Fenway Pastoral sees no reason for honest, hard-working marketing folks to steer fans away from the truth about their products being delicious. Nonetheless, while Boston area police occupied themselves helping old ladies cross the street and parking illegally, we were able to stealthily obtain a limited number of the new frankfurters that will be sold throughout the park this season. The pilfered dogs were cooked in lukewarm water for nearly two minutes and taste tests were subsequently served to unsuspecting, delightfully surprised citizens throughout the metro Boston area.

Outside Government Center, several men identifying themselves as Red Sox enthusiasts jumped at the chance to participate in the sneak-taste. Throwing away a homemade sandwich made by his wife, accountant Bill Tierney gave his hot dog two thumbs up. “Oh yeah…this is a hot dog. Am I going to be in a commercial?”

Staffing specialist Jim Kolb, who took his with mustard and relish, asked for another. “Man, this really tastes like winner! I don’t usually yell this loud, but this is really freaking good!”

After some coaxing, business consultant Margaret Schulman agreed to give one a try as she passed through Downtown Crossing. “You can definitely taste all the work that went into making this. Kayem obviously did a lot of work perfecting the flavors of its hot dog. Is there a hint of hickory in this?”

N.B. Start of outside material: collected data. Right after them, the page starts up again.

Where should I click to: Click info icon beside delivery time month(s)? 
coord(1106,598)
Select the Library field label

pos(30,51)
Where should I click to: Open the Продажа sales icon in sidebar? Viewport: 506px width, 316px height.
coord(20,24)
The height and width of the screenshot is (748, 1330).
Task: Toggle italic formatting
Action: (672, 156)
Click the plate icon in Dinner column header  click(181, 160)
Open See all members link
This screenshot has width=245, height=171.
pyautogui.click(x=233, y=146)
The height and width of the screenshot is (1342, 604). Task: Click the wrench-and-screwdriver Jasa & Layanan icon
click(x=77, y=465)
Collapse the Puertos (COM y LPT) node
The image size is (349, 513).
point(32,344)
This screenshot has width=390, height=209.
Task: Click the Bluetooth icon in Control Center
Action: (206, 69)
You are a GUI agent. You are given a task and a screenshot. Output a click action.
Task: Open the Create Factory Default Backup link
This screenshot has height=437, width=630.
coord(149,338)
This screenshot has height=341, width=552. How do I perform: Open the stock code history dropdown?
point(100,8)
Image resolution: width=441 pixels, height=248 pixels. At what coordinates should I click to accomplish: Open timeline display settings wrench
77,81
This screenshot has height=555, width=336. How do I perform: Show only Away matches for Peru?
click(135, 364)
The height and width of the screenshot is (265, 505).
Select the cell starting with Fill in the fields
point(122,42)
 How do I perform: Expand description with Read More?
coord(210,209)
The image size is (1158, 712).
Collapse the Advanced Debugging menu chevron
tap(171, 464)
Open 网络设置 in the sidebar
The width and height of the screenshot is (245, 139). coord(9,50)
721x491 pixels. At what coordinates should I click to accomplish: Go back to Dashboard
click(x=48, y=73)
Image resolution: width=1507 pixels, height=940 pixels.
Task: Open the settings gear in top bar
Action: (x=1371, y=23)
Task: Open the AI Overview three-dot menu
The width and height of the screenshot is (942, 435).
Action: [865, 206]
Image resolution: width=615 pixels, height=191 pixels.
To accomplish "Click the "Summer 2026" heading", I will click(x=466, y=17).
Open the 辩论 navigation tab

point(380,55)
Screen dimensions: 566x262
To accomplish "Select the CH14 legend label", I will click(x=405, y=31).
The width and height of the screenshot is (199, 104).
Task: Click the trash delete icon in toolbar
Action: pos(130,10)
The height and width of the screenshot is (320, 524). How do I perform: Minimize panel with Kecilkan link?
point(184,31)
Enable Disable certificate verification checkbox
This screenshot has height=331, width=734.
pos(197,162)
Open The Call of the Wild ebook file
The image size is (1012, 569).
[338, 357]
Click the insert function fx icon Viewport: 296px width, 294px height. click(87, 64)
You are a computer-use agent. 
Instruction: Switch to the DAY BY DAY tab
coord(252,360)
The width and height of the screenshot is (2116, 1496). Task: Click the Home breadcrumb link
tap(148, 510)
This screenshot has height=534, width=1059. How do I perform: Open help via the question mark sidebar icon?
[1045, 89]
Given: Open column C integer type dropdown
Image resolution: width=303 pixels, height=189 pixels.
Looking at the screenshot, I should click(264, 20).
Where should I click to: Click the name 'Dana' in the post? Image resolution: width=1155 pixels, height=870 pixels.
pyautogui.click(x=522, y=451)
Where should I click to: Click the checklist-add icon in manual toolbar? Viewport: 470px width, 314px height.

Told that they were eating the very same brand of hot dog as those enjoyed by team owner John Henry and general manager Theo Epstein, some tasters became downright giddy. Taking a bite out of one end of his dog, Peter Gallagher entered a transformative state: “If he is able to correct his arm slot and continue to mature mentally, Clay Buchholz projects as a top of the rotation starter for us for years to come, employing a plus-fastball and a wicked breaking ball.”

Surprisingly, not everyone was on board with the new taste. Robert McDonald, a former concessions vendor at Fenway Park, declined to even try the new tubesteak. “I worked a grill under the bleachers for 10 years. I wouldn’t put that thing in Jenna Jameson’s mouth while wearing condoms on my fingers.” When asked to elaborate, McDonald declined.

Despite McDonald’s minority opinion, the new Franks figure to be more popular than the recently defunct Conigliaro’s Corner. The icing on the cake, according to economists, is that tubular meat has proven to be exceptionally recession-proof, an important consideration during such lean times.

“We’re projecting a 4% rise in hot dog sales at Fenway Park this year,” said Ed Napolitano, an analyst for BallPark Food Metrics LLC. “That’s a very impressive increase and it would likely be even higher if we were to adjust the data to exclude the statistical noise from the sale of footlongs.”